EXERCISE AIM — For the entries below, state how many lines include the string "back", and write nothing besides that number.

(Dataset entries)
..............................

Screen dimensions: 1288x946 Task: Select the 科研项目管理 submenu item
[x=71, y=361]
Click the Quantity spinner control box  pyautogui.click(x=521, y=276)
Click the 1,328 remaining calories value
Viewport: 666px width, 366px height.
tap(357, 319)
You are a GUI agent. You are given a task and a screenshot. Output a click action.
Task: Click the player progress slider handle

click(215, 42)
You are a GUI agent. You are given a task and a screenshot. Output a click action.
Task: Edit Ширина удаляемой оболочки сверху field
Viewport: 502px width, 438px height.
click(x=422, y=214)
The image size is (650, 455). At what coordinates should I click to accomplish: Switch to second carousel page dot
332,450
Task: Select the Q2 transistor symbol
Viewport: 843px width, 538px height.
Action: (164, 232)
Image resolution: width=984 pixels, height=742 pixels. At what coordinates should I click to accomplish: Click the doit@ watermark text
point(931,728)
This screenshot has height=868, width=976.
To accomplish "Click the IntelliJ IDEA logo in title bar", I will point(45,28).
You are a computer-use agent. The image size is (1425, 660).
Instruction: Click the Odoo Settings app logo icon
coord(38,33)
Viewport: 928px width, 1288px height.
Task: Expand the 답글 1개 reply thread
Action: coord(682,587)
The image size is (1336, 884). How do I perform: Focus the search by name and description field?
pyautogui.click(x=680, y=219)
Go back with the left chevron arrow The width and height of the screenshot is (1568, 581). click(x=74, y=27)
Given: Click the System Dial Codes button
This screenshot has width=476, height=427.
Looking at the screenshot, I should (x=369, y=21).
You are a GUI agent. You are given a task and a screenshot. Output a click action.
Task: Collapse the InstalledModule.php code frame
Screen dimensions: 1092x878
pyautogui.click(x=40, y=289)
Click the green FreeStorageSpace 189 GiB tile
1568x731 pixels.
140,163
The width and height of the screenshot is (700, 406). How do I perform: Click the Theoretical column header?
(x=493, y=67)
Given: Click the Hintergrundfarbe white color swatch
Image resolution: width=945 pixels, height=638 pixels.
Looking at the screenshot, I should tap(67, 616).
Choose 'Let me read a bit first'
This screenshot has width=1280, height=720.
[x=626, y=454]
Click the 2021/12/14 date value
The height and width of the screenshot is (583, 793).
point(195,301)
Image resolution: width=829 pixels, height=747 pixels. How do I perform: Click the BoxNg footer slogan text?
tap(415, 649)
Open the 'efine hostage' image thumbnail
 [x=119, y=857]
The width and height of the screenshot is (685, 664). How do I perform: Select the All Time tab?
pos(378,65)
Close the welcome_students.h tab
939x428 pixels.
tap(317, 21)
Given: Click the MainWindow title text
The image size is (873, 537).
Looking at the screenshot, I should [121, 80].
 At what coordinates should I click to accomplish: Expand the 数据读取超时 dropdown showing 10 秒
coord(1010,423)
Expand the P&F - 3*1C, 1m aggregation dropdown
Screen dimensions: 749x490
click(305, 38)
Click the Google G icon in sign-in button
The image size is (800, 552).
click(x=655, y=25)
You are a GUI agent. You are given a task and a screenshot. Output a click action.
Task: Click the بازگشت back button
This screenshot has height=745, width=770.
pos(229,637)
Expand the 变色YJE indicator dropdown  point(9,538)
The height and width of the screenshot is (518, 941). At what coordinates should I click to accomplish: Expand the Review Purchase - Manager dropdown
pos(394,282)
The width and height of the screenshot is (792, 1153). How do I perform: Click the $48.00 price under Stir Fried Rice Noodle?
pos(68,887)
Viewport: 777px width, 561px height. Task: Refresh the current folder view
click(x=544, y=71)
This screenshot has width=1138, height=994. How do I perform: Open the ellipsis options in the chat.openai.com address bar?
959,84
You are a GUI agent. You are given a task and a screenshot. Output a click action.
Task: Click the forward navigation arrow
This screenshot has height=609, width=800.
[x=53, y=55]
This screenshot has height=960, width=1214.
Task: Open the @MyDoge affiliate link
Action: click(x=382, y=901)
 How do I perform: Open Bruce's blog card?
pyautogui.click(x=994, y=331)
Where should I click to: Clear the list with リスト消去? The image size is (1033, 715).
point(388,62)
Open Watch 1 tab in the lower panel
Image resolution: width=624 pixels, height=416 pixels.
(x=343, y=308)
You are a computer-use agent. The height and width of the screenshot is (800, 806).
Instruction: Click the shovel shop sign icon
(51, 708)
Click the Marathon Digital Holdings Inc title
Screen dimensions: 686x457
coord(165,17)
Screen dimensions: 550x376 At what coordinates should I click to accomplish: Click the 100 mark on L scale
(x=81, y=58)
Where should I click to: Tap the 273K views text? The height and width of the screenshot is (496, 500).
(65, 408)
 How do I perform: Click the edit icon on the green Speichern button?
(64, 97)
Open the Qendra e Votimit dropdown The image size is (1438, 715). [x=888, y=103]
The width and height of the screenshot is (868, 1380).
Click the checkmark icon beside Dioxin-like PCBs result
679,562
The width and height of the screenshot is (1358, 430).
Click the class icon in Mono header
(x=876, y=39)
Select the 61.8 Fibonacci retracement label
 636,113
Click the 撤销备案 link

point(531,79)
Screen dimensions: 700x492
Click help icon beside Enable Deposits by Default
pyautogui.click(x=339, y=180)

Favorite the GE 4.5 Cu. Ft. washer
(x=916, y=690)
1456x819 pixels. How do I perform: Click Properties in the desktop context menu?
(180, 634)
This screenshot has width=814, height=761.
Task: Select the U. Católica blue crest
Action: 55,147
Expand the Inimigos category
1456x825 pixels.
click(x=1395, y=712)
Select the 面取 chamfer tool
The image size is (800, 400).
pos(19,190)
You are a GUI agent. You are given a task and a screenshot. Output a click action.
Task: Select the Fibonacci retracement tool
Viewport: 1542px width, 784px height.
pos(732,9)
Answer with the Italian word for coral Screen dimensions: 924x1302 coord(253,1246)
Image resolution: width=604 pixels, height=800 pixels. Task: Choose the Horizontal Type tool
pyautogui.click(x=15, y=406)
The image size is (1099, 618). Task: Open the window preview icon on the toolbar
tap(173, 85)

..............................

EXERCISE RESPONSE — 2